WHAT TO WORK ON:
Could you restate exactly the lines that begin at the line with "Instruction: Open Pelosi" and end at the final line of the data?

GIVEN ENTRIES Start Marker

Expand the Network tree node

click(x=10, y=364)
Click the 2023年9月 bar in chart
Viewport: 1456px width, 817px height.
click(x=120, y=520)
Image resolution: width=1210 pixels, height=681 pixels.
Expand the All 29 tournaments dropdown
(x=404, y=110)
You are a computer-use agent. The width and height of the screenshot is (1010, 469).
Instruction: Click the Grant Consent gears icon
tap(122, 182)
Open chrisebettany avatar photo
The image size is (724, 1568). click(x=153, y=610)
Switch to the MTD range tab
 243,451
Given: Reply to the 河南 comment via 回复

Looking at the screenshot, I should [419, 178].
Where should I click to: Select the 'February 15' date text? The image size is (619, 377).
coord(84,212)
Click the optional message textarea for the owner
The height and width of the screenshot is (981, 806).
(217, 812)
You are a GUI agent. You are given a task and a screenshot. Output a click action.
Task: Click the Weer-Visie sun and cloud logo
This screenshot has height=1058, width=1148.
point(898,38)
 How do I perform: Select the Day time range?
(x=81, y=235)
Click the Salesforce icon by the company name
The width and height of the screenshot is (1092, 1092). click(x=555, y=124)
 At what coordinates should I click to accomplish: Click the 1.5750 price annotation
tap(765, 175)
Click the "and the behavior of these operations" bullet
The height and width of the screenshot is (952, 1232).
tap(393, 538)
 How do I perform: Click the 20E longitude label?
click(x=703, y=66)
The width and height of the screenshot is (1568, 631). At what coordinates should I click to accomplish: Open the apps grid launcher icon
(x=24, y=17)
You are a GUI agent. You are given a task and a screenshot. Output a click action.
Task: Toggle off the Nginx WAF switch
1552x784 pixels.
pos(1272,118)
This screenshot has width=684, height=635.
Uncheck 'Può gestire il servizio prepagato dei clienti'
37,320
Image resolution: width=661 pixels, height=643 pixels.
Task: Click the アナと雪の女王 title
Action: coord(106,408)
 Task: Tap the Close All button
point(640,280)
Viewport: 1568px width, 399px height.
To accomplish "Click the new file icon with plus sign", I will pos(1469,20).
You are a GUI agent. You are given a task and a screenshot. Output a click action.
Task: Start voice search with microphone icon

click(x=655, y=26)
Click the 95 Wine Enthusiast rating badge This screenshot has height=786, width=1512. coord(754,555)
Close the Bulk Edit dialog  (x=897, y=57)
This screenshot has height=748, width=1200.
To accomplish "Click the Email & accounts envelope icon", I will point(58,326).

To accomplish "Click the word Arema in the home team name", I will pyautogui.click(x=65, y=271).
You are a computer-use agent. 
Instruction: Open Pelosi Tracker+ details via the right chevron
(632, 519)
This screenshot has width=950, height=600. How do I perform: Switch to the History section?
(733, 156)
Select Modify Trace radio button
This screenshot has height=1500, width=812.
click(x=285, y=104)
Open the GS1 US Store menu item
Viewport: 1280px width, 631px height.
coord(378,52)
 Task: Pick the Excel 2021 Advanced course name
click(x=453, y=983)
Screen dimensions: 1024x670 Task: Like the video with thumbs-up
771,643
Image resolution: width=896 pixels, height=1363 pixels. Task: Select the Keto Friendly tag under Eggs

GIVEN ENTRIES End Marker

COMPLETED TASK:
Instruction: Open Pelosi Tracker+ details via the right chevron
(632, 519)
This screenshot has width=950, height=600. How do I perform: Switch to the History section?
(733, 156)
Select Modify Trace radio button
This screenshot has height=1500, width=812.
click(x=285, y=104)
Open the GS1 US Store menu item
Viewport: 1280px width, 631px height.
coord(378,52)
 Task: Pick the Excel 2021 Advanced course name
click(x=453, y=983)
Screen dimensions: 1024x670 Task: Like the video with thumbs-up
771,643
Image resolution: width=896 pixels, height=1363 pixels. Task: Select the Keto Friendly tag under Eggs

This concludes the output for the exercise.